• OBJECTIVE:
Gather every line of the material below that contains the word "Task".

• GIVEN INFORMATION:
......
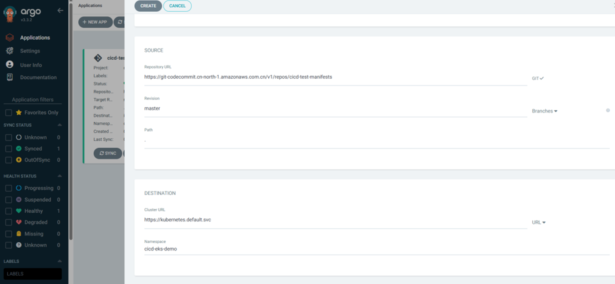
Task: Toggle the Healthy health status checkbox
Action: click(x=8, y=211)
......
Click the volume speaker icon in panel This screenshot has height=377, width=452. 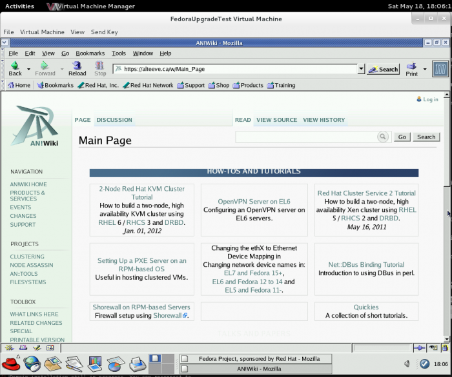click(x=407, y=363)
......
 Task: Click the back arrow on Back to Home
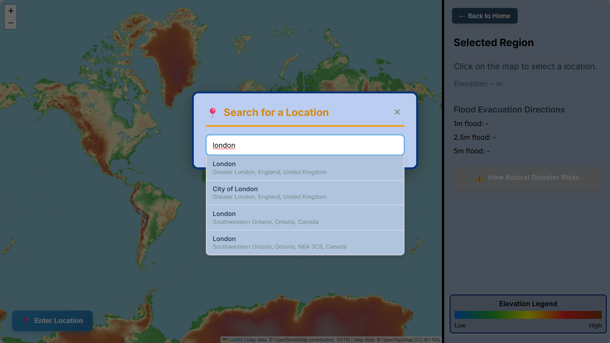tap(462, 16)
......
• EXERCISE OUTPUT:
Task: Toggle the Healthy health status checkbox
 Task: Click the back arrow on Back to Home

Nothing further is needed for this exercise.